**Given data:**
★ ★ ★ ★
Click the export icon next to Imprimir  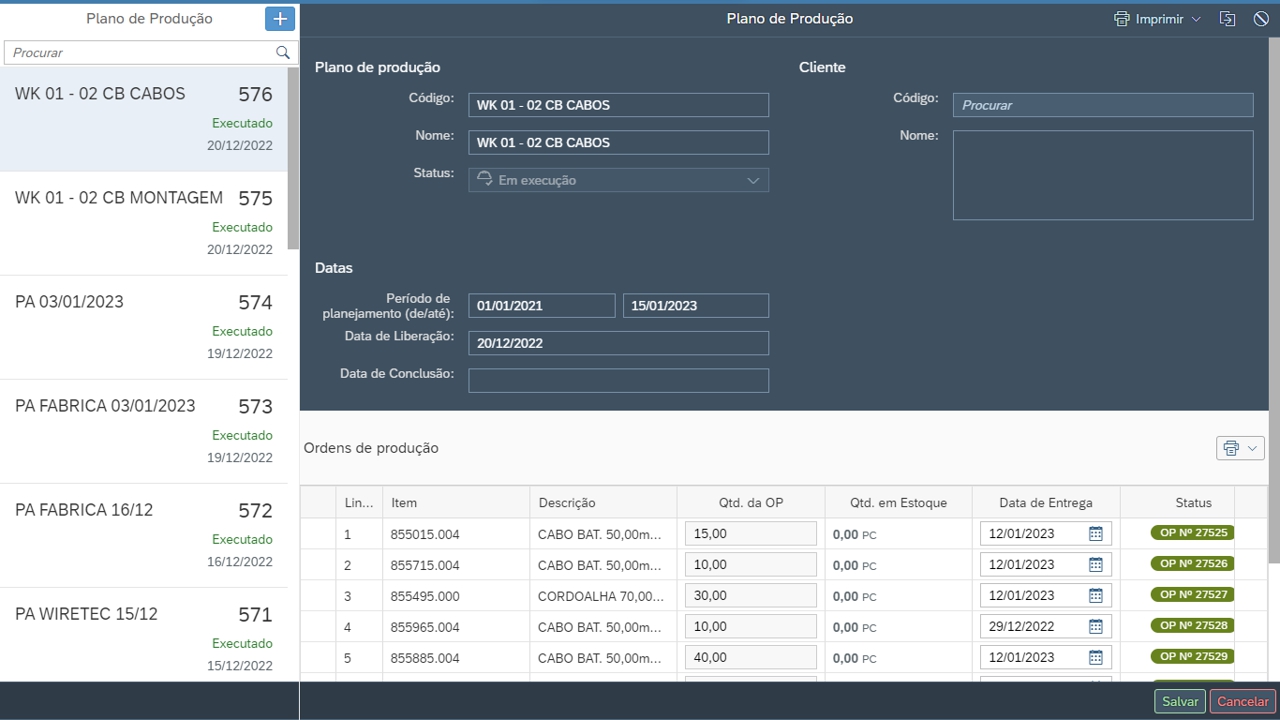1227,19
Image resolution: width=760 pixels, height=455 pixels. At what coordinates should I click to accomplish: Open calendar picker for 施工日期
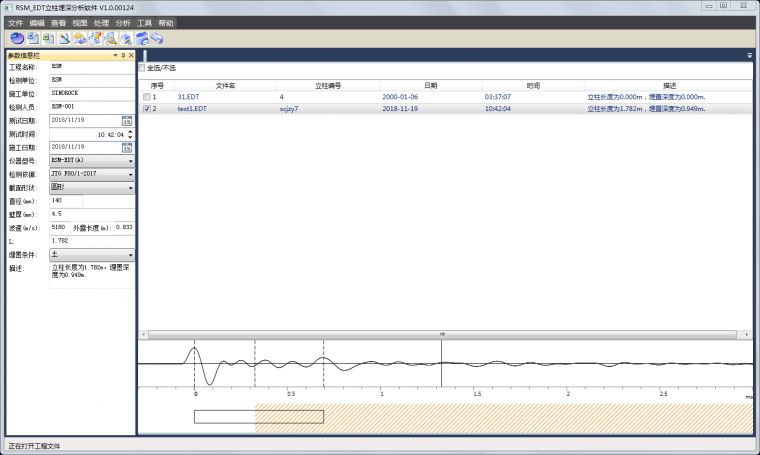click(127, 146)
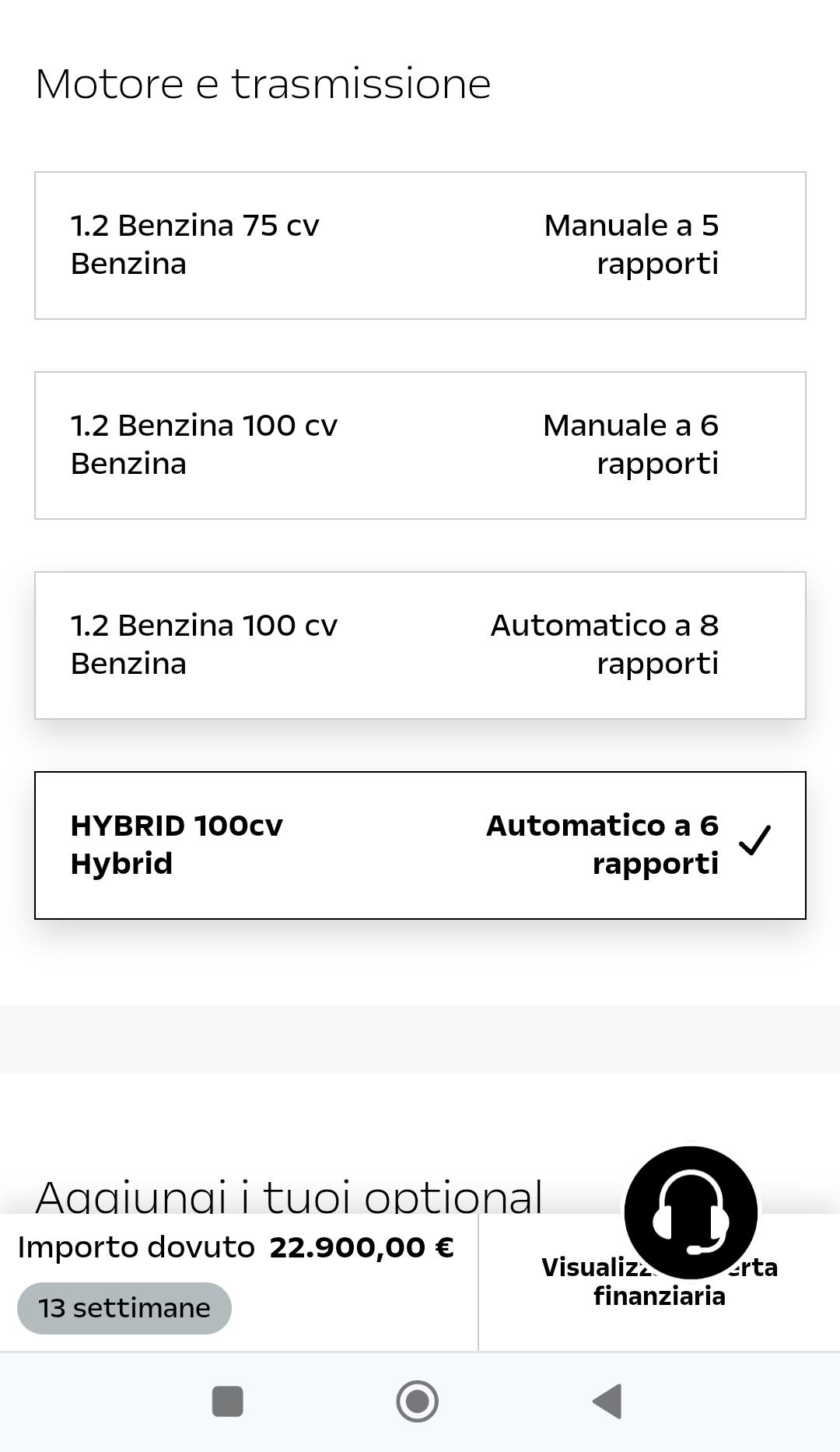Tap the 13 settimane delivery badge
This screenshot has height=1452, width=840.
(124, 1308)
★ ★ ★ ★
Take the lines from the one holding "Image resolution: width=760" through the final line of the listing above and copy them exactly, both ends included, with no pictures.

**Task result:**
Image resolution: width=760 pixels, height=455 pixels. At what coordinates should I click to accomplish: Open calendar picker for 施工日期
click(127, 146)
Tap the 13 settimane delivery badge
This screenshot has height=1452, width=840.
(124, 1308)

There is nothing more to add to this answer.